位置: nanobot/agent/subagent.py:168-198, nanobot/agent/loop.py:218-308

价值: 子代理通过 chat_id="origin_channel:origin_chat_id" 格式将结果路由回原始会话,主代理通过 _process_system_message() 处理这些结果。这种设计实现了子代理和主代理之间的优雅解耦。

深挖方向:

  • 是否可以支持多级子代理嵌套?
  • 如何处理子代理超时和失败重试?

3. 渐进式技能加载策略

位置: nanobot/agent/context.py:52-68, nanobot/agent/skills.py:193-201

价值: 通过区分 always skills 和 available skills,避免将所有技能内容一次性加载到上下文,降低 token 消耗。
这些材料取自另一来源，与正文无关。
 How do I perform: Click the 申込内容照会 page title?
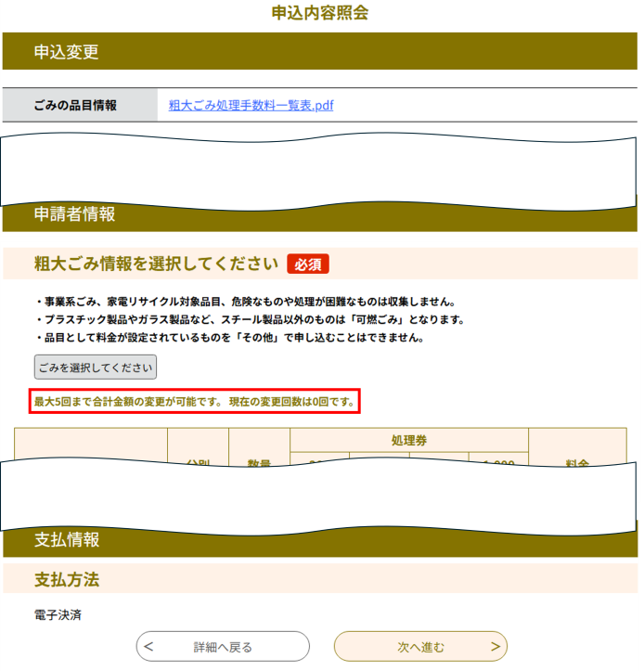pyautogui.click(x=319, y=12)
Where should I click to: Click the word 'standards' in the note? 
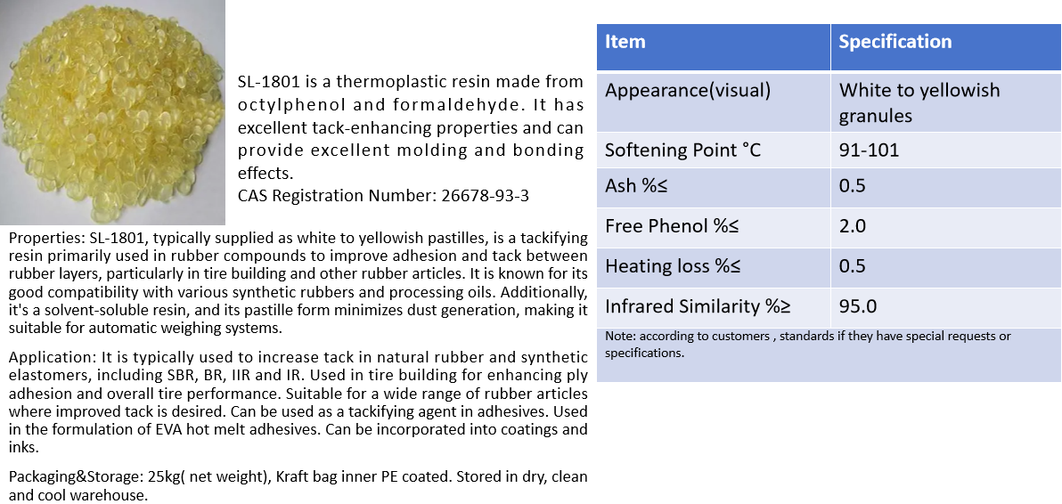[x=808, y=337]
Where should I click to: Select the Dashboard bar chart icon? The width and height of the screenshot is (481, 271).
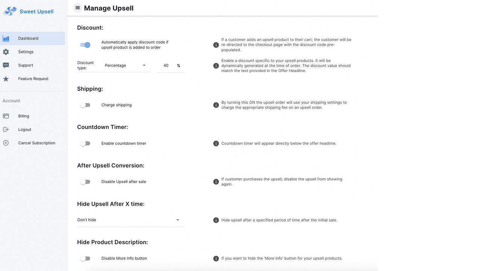point(6,38)
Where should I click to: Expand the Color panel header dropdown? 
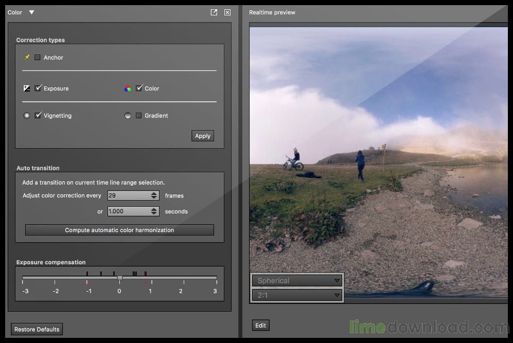(x=31, y=12)
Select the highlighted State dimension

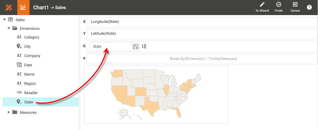[x=28, y=102]
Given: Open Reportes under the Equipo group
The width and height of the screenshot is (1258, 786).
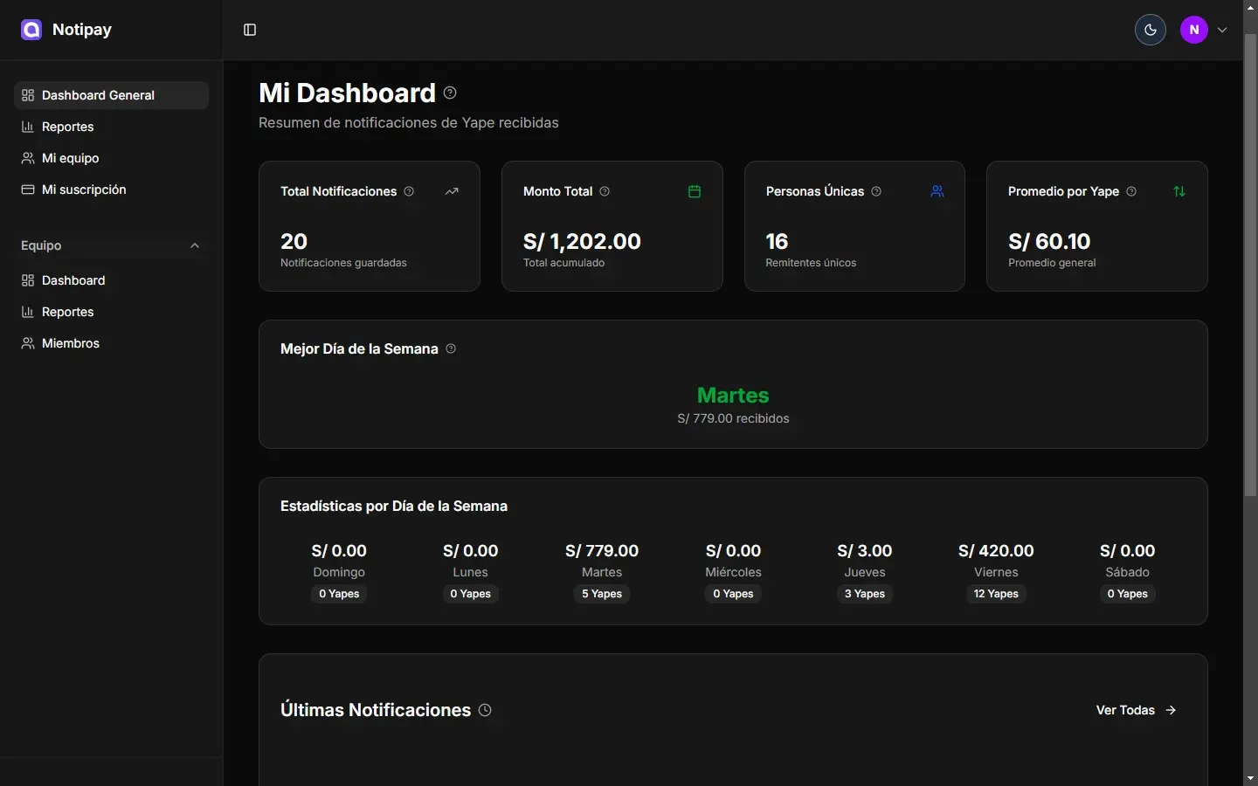Looking at the screenshot, I should (67, 312).
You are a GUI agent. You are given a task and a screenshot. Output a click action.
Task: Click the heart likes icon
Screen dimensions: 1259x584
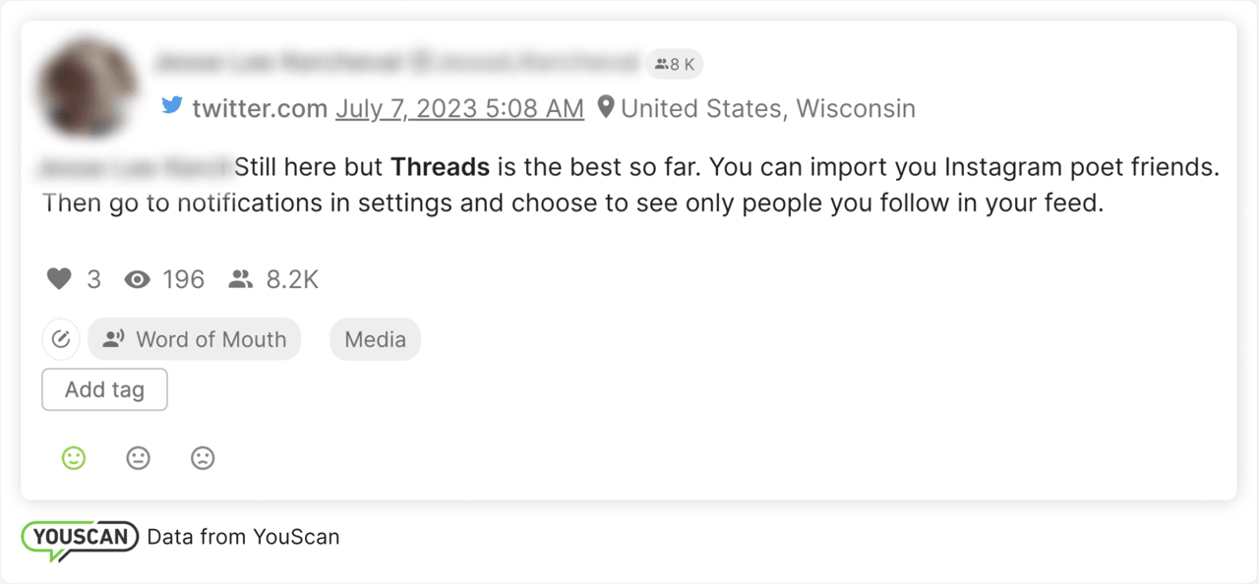click(x=59, y=280)
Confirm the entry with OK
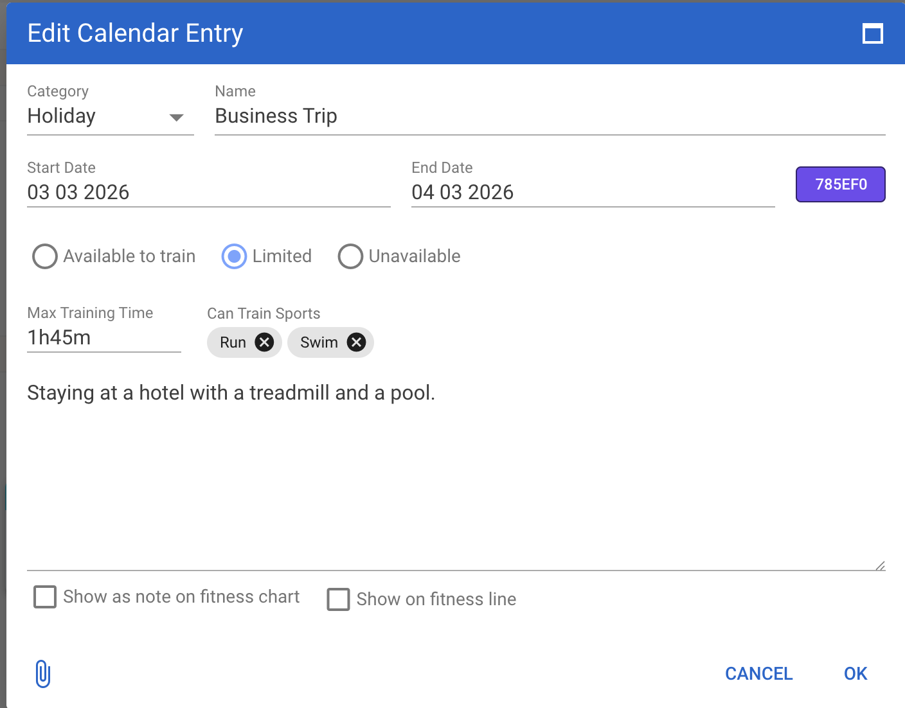The image size is (905, 708). click(x=855, y=673)
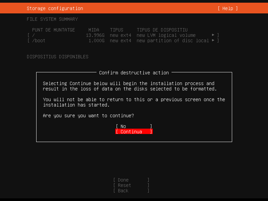Click the 'new LVM logical volume' device type
The width and height of the screenshot is (268, 201).
click(166, 35)
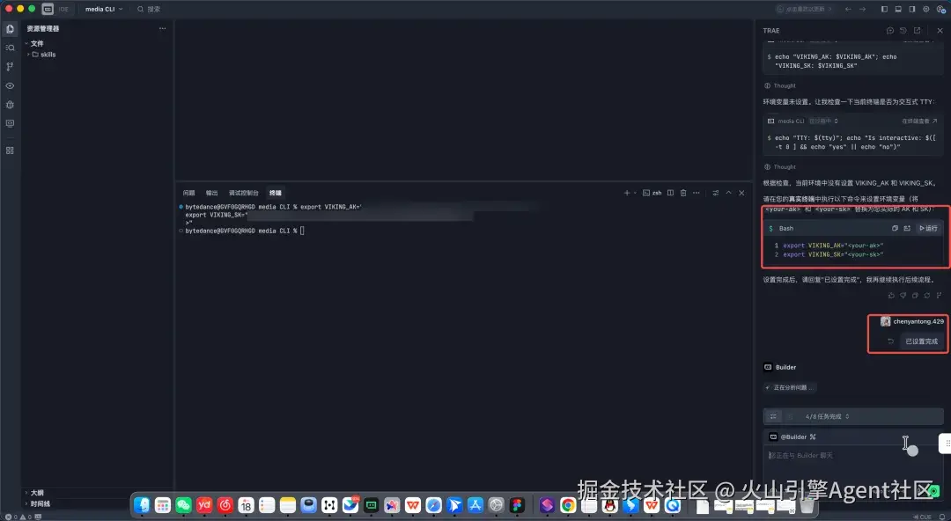Expand the 4/8 任务完成 task progress
Image resolution: width=951 pixels, height=521 pixels.
pyautogui.click(x=827, y=416)
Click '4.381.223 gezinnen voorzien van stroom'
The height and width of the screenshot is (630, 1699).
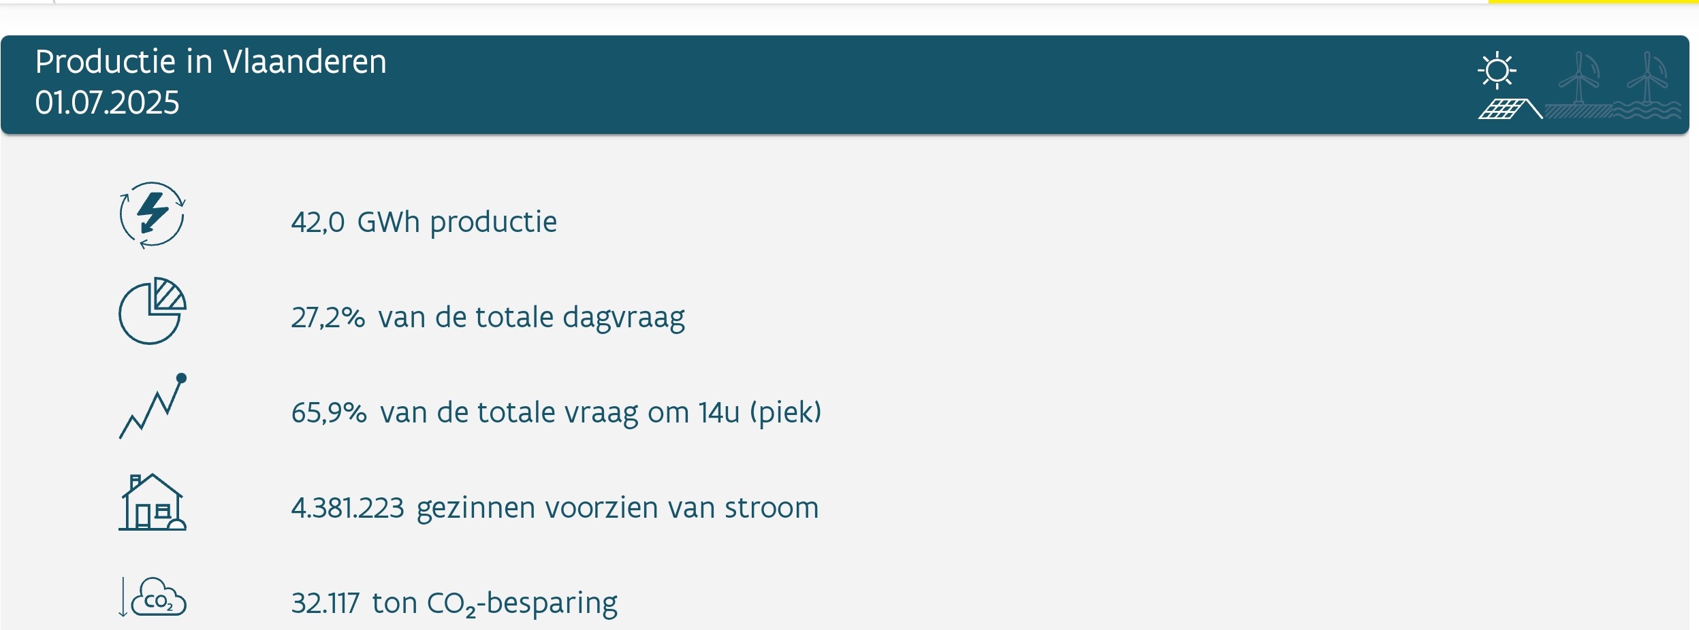pos(554,508)
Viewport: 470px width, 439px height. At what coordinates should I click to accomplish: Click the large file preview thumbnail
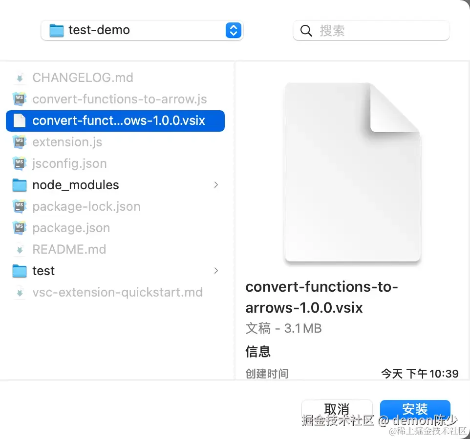pos(352,173)
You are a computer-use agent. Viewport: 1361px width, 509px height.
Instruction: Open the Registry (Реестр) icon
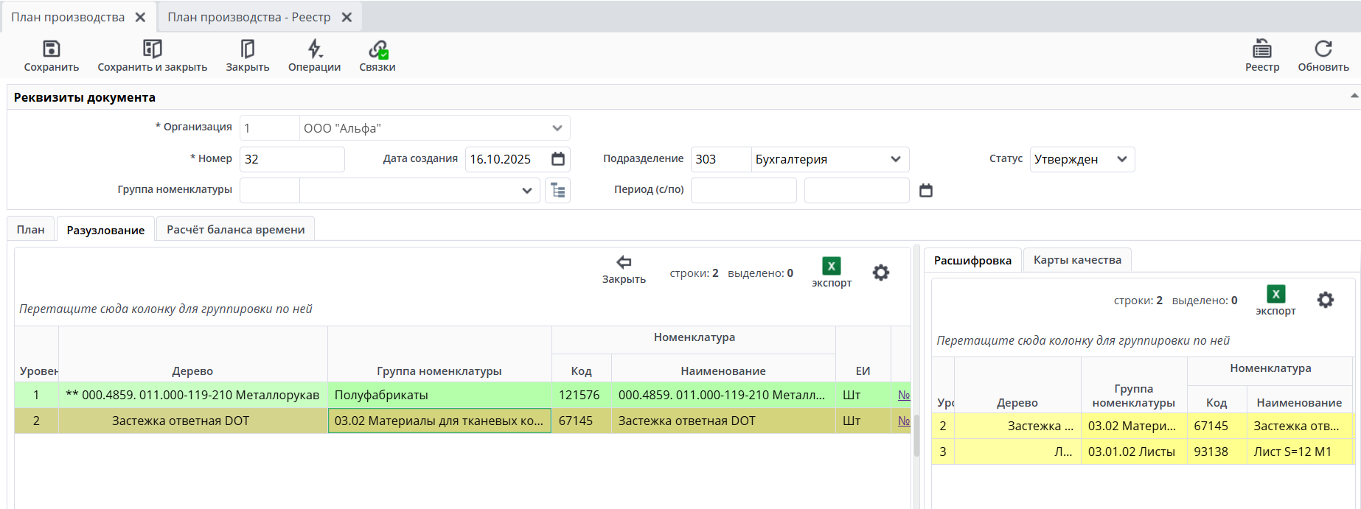point(1261,49)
这种设计在技能数量较多时尤为重要。

深挖方向:

  • 如何实现智能技能推荐(基于任务上下文)?
  • 是否可以支持技能依赖图(某些技能依赖其他技能)?

4. 异步任务清理机制

位置: nanobot/agent/subagent.py:77-78

价值: 使用 bg_task.add_done_callback(lambda _: self._running_tasks.pop(task_id, None)) 自动清理完成的任务,避免内存泄漏。这是一种优雅的资源管理模式。

深挖方向:

  • 如何实现任务取消机制?
  • 是否可以支持任务优先级和资源限制?

5. 系统消息处理的双通道设计

位置: nanobot/agent/loop.py:135-136, nanobot/agent/loop.py:218-308

价值: 系统消息(如子代理结果)和用户消息使用不同的处理流程,但最终都返回到原始会话。这种设计既保持了灵活性,又确保了用户体验的一致性。

深挖方向:

  • 是否可以支持更多类型的系统消息(如通知、警告)?
  • 如何处理系统消息队列积压?

6. 记忆系统的双模式设计

位置: nanobot/agent/memory.py:9-109

价值: 长期记忆和日记式记忆的分离设计,支持不同类型的信息存储需求。长期记忆用于持久化重要信息,日记式记忆用于记录日常笔记。

深挖方向:

  • 是否可以支持记忆检索和搜索功能?
  • 如何实现记忆的重要性评分和自动归档?

7. 会话历史的 JSONL 存储格式

位置: nanobot/session/manager.py:136-154

价值: JSONL 格式(每行一个 JSON 对象)便于增量写入和流式读取,同时支持元数据和消息的混合存储。这种设计在保持灵活性的同时,也便于调试和恢复。

深挖方向:

  • 如何实现会话压缩和清理策略?
  • 是否可以支持会话导出和导入?

总结

nanobot 的 Agent 核心机制是一个精心设计的轻量级 AI 助手框架,具有以下特点:

  1. 架构清晰 - 采用事件驱动 + 异步消息总线模式,各组件职责明确
  2. 扩展性强 - 支持自定义工具、技能和 LLM 提供商
  3. 异步优先 - 全面使用 asyncio,支持并发任务处理
  4. 持久化完善 - 会话、记忆、技能均支持持久化存储
  5. 用户友好 - 通过子代理机制支持后台任务,提升用户体验

核心代码约 4,000 行,实现了完整的功能集,是一个非常值得学习和参考的开源项目。